Whether AMI becomes the first European AI company to rival the American giants or the most expensive science experiment in French startup history will depend on a single question: is Yann LeCun right about world models?

The Bottom Line

A 65-year-old scientist who spent twelve years at one of the world's largest technology companies just walked away, raised a billion dollars in four months, and told the entire AI industry that the thing they are all building is wrong.

That is either the most consequential bet in the history of artificial intelligence or the most expensive one. There is no middle ground.

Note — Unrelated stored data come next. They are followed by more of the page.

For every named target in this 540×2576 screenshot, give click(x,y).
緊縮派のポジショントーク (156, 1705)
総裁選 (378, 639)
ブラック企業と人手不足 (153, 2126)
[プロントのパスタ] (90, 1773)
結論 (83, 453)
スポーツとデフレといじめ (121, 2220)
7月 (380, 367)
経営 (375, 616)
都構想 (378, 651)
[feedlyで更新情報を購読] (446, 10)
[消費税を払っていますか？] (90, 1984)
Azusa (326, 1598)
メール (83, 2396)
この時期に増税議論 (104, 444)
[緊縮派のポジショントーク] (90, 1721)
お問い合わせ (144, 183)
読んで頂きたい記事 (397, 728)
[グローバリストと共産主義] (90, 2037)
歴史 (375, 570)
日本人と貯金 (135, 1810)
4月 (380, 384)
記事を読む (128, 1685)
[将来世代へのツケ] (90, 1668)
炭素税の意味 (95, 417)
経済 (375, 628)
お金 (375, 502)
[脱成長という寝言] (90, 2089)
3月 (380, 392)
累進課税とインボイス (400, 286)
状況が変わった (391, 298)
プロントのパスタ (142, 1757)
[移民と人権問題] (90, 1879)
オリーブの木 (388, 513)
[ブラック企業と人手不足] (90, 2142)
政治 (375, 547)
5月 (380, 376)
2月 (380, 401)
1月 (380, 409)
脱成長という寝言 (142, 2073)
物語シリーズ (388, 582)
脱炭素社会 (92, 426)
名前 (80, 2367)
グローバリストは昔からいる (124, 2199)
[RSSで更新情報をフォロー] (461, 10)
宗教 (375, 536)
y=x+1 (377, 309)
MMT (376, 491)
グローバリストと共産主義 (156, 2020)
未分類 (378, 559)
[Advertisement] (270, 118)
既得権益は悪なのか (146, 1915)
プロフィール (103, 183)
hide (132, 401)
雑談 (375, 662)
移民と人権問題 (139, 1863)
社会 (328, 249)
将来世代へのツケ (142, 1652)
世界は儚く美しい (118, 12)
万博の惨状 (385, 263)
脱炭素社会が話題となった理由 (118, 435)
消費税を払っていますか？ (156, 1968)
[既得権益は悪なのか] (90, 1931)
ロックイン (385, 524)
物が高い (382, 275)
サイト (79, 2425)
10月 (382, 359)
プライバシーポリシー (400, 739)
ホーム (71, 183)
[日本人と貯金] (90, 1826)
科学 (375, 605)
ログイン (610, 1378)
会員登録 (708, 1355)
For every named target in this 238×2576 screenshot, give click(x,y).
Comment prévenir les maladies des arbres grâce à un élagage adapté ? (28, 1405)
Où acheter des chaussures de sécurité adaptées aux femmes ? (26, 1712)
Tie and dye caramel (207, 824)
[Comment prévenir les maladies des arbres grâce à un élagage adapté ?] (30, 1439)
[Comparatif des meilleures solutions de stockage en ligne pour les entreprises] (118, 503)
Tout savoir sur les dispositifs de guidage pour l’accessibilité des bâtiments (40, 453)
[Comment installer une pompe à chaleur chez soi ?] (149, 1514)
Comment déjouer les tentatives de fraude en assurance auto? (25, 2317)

The facts are stark. OpenAI, Anthropic, and Google are spending hundreds of billions scaling LLMs. AMI Labs has 12 employees, no product, and a thesis. But that thesis comes from a Turing Award laureate who invented convolutional neural networks, the architecture that enabled modern computer vision, and who has been right about the direction of AI research more often than almost anyone alive. NVIDIA is backing both sides. Jeff Bezos and Eric Schmidt are signing checks. And the largest seed round in European history is funding an alternative to the technology that every other major AI lab considers the path to superintelligence.

AMI's CEO, Alexandre LeBrun, offered the most honest assessment of what comes next: "We are developing world models that seek to understand the world, and you can't do that locked up in a lab. At some point, we need to put the model in a real-world situation with real data and real evaluations."

In other words: the theory phase is over. Now they have to prove it works. With $1.03 billion and the most famous contrarian in AI, they are about to get their chance.